The Easiest Way to Deal With a Kid Who Hits, Kicks or Bites

Inside this post: Learn what to do when your child hits you. Effectively stop your child from hurting others without yelling, time out or getting physical.


I literally stepped out of the room for 20 seconds. That’s the amount of time it took for my oldest to tackle his little sister while she proceeded to whack him in the head. The two wrangled on the floor as I attempted to separate them.

Both kids were screaming. I was frustrated. And I would’ve given my tallest cup of black coffee and a biscotti to anyone who could make it stop. I just kept wondering why is my child so angry and aggressive?

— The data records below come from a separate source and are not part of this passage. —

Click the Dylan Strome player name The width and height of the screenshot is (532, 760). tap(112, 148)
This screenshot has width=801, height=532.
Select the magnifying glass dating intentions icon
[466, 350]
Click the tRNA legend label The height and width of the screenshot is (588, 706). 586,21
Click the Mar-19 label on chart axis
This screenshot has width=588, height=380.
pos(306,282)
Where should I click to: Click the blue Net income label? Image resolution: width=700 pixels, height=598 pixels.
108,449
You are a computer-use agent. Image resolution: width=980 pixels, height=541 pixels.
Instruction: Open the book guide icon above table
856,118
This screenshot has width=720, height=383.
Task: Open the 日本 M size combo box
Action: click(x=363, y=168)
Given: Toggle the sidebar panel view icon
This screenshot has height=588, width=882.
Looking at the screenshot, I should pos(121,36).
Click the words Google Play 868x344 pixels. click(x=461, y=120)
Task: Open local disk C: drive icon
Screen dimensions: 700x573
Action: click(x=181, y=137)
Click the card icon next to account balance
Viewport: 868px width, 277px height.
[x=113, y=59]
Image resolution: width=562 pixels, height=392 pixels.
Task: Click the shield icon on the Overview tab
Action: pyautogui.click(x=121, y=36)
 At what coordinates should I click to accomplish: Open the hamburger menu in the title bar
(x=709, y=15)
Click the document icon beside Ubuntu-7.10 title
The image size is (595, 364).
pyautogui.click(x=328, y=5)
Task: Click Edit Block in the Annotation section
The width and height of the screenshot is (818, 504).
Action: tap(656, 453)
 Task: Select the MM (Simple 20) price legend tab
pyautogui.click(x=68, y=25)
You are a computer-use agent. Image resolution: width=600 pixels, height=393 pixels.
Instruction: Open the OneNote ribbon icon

Related: The Most Powerful Way to Help Jealous Siblings

Why kids hit, bite and kick.

When kids struggle to find words such as “I don’t like that” or “please stop” or “pay attention to me,” they will turn to hitting, kicking, biting and pushing to help others hear what they are trying to say.

From ages three and below, it’s especially normal to see aggressive behavior in kids. They live in a very physical world of communication that is often lacking in words.

When you get to ages four to seven, it’s also pretty normal to see aggressive behavior from time to time. Especially when kids get tired, frustrated, or in general, do not feel heard and understood.

What to do when your child hits you? Use this positive parenting approach to stop biting, hitting, kicking or other aggressive behavior. #stopbiting #stophiting #stopkicking #stopaggressivebehavior #positiveparenting #peacefulparenting #respectfulparenting #parentingtoddlers

It’s almost always about power.

The main reason you will see any child (or adult!) try to hit, kick or bite someone is to feel a sense of power and control.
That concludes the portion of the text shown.